═════ Passage
A rapid return to work is key, Rose suggests, but it's likely going to take a long time for people to get their jobs back, especially as some businesses may disappear during the crisis. Meanwhile, even as restrictions lift, people will still worry about catching the virus until there's a vaccine. "That’s going to put a limit on the economy," Rose says.

Deutsche's Ryan, on the other hand, prefers a more unusual shape: the square root symbol recovery. "A reversed square root symbol whereby the tail is below the start and gradually upward sloping," he describes. It seems we've hit an inflection point at last, but the GDP contraction in the first and second quarters is going to be massive, and it will take several years for output to recover, he suggests. In fact, Deutsche Bank is estimating the unemployment rate likely won't drop to pre-pandemic levels of around 4% until 2023, says Ryan.

One bright spot? The massive (and quick) fiscal and monetary response from the government. But while that "forceful response right off the bat in this crisis sets you up to have a more robust rebound as we come out the other side of this, it’s still going to take time," Ryan suggests. And if the biggest threat of all (the reemergence of the virus causing a second shutdown) hits, there’s going to need to be more stimulus to bridge a second liquidity gap—something that might be more challenging to pass quickly as the election approaches, he says.
══════════
═════ Given information
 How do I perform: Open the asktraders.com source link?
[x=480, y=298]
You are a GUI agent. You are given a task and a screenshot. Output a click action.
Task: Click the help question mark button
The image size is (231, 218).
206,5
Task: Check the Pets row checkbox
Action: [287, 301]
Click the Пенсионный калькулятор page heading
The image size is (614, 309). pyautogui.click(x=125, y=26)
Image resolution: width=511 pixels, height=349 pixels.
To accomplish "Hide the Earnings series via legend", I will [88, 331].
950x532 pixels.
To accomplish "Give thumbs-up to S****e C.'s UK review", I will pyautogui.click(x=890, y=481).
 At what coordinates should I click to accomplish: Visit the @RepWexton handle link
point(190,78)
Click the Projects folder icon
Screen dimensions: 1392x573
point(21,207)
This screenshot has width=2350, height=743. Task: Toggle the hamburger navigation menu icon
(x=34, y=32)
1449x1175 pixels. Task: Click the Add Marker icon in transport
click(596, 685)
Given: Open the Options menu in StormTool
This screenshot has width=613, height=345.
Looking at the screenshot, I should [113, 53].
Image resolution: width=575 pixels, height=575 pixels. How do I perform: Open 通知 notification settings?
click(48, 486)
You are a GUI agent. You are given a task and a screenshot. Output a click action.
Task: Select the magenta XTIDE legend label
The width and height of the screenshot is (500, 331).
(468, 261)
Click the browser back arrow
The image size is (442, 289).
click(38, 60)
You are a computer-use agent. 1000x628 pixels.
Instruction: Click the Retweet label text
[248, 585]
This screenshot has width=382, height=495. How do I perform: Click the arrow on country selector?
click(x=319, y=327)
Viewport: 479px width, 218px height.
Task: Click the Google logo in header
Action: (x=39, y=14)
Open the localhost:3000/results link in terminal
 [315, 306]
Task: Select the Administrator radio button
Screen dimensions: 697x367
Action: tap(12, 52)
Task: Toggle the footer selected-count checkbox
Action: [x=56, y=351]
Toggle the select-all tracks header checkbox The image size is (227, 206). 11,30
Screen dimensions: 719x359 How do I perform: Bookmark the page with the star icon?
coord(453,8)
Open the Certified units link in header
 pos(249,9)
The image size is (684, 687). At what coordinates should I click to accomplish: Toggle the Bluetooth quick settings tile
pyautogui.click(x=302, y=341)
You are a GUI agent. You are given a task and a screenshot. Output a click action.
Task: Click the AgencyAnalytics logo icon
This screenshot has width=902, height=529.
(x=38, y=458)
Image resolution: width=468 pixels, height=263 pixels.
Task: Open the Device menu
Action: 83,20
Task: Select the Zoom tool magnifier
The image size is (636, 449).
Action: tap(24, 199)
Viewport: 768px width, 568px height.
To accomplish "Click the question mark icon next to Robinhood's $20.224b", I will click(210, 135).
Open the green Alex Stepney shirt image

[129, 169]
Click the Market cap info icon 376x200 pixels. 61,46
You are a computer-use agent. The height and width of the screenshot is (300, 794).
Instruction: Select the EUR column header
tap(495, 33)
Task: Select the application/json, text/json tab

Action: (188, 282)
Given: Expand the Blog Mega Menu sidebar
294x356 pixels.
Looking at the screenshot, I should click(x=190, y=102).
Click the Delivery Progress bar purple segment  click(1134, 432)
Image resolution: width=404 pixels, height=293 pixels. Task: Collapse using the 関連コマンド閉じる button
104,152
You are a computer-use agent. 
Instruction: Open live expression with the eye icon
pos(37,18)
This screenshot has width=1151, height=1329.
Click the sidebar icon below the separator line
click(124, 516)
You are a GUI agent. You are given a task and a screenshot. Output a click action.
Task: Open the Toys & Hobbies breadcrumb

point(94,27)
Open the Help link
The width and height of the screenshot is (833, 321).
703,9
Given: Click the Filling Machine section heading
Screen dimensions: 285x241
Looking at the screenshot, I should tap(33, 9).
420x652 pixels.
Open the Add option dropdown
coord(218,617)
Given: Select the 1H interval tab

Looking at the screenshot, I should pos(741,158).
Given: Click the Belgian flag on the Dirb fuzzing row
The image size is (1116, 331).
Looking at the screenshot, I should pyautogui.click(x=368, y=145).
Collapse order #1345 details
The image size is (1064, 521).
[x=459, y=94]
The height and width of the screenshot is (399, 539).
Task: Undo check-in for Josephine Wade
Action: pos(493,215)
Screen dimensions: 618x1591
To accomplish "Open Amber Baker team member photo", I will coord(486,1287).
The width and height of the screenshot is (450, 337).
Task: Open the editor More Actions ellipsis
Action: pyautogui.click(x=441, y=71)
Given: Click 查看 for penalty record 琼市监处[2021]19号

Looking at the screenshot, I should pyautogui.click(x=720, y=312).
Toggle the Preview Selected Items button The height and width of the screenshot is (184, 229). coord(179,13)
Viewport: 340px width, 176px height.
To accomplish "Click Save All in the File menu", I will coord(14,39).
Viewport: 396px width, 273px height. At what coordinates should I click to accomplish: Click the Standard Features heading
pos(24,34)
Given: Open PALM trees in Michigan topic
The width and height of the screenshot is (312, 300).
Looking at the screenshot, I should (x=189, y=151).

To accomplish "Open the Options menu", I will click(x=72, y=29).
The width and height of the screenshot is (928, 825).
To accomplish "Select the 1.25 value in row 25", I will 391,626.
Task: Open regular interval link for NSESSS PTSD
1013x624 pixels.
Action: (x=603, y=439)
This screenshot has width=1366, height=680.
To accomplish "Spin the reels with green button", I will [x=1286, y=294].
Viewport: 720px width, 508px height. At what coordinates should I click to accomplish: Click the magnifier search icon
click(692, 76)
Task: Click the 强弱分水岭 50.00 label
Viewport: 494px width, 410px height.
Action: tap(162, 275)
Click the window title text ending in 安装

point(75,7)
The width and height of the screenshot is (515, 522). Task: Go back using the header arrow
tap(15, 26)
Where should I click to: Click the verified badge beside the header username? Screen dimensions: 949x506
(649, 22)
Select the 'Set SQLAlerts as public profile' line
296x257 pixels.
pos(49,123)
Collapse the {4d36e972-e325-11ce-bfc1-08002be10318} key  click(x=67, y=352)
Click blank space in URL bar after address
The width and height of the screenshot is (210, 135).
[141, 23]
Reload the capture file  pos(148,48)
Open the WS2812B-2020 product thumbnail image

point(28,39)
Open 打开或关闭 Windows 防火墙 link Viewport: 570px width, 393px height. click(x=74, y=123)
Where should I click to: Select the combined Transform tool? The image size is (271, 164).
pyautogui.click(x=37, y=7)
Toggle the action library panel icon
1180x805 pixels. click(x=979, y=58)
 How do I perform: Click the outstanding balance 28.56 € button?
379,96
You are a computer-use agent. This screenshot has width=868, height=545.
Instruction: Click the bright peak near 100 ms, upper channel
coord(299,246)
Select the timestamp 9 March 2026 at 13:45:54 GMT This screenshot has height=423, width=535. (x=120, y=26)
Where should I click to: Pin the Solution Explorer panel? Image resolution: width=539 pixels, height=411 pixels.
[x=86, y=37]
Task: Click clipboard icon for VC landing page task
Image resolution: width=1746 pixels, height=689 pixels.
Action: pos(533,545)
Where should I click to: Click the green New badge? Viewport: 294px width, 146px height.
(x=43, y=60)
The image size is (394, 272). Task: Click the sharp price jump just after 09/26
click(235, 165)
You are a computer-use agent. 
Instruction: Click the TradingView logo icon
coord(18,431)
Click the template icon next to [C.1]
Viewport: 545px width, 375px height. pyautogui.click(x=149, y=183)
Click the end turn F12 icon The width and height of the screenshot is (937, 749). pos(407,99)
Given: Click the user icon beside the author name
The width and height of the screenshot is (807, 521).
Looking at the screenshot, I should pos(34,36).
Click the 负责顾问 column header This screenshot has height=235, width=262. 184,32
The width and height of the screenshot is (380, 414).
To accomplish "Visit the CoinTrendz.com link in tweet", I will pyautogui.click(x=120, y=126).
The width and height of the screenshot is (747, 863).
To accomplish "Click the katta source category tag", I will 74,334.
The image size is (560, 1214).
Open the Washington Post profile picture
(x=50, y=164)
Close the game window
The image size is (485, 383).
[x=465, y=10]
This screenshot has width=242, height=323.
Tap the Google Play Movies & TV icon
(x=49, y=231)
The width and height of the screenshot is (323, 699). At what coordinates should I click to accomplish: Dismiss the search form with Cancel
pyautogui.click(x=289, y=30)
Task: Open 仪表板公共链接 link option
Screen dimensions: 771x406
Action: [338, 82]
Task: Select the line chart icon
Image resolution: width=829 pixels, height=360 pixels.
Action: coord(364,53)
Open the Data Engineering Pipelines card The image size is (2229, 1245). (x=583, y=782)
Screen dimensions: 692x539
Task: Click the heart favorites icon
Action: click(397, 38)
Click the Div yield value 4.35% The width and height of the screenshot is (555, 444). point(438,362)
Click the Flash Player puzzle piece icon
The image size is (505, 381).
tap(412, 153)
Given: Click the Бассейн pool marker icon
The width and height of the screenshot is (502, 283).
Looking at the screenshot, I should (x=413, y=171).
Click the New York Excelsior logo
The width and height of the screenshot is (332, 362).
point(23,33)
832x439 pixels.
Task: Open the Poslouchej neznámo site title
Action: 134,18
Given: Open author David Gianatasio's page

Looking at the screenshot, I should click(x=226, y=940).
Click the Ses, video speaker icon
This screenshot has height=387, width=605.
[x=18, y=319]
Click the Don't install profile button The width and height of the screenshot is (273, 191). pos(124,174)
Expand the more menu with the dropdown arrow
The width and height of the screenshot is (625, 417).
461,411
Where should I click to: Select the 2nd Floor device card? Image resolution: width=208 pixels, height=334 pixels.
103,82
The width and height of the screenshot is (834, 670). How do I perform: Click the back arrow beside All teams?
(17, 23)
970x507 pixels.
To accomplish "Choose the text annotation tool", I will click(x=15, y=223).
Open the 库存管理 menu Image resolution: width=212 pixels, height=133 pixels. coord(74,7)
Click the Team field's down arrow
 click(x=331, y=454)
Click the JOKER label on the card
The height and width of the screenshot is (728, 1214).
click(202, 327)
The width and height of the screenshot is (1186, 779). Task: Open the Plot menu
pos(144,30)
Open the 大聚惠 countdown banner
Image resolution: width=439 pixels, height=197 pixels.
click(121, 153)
══════════
Work instructions:
1 – In the passage on the pandemic economic recovery, when does Deutsche Bank expect the unemployment rate to drop back to its pre-pandemic level?
2 – Continue the passage on the pandemic economic recovery from its last sentence.

Exercise answers:
1 – Not until 2023.

2 –
Whether that recovery looks more like a sharp square root symbol or not, "at the end of the day, it’s about job creation and bringing people back to work as quickly as possible. That is really going to determine the pace of this recovery," Ryan tells Fortune.

Others like Moody's Zandi are more blunt: "A V-shaped recovery is out of the question. That’s not happening," he says, as the virus is doing "meaningful structural damage to the economy." Instead, he's seeing a Nike swoosh shape, or a check mark. As businesses ramp up in the coming months, it might feel like a V-shaped recovery, he says, "but on the other side of the reopenings, the economy is going to go sideways until we get a vaccine or therapy that’s widely distributed and adopted."

While the economy has "turned the corner," Zandi predicts employment won't fully recover until mid-decade. If a significant second wave of the virus hits, Zandi believes that could be "fodder for a depression" in the economy's current fragile state. But even without a second wave, new fiscal rescue stimulus will be important to staving off a second recession, he says. And as we start to see bankruptcies, defaults, and foreclosures, how big that wave is will "determine a lot about the shape of the recovery," Zandi argues. But barring a second wave and the failure of policymakers to put another fiscal package together, Zandi thinks we'll "avoid going back into a recession." In the meantime, we'll see job growth in the next few months, and there will be "fits and starts" of recovery, he says.

That's more along the lines of how Allianz's El-Erian sees recovery. He thinks of it more as a check mark or a pendulum: Things started out in a normal state, then "violently swung" to the lockdown stage. "We are trying to find a middle way, and we’re not going to get there immediately. We’re going to oscillate around some midway of these two things," he suggests. The good news is that the reopening thus far hasn't resulted in massive spikes in infection, he says. But the challenge is we're also seeing "there are difficulties in reopening when it comes to consumer engagement and operational issues on the business side," El-Erian notes, as concerns around health will be central in people's willingness to engage. While the progress of the reopening thus far is encouraging, "it's early days," he says.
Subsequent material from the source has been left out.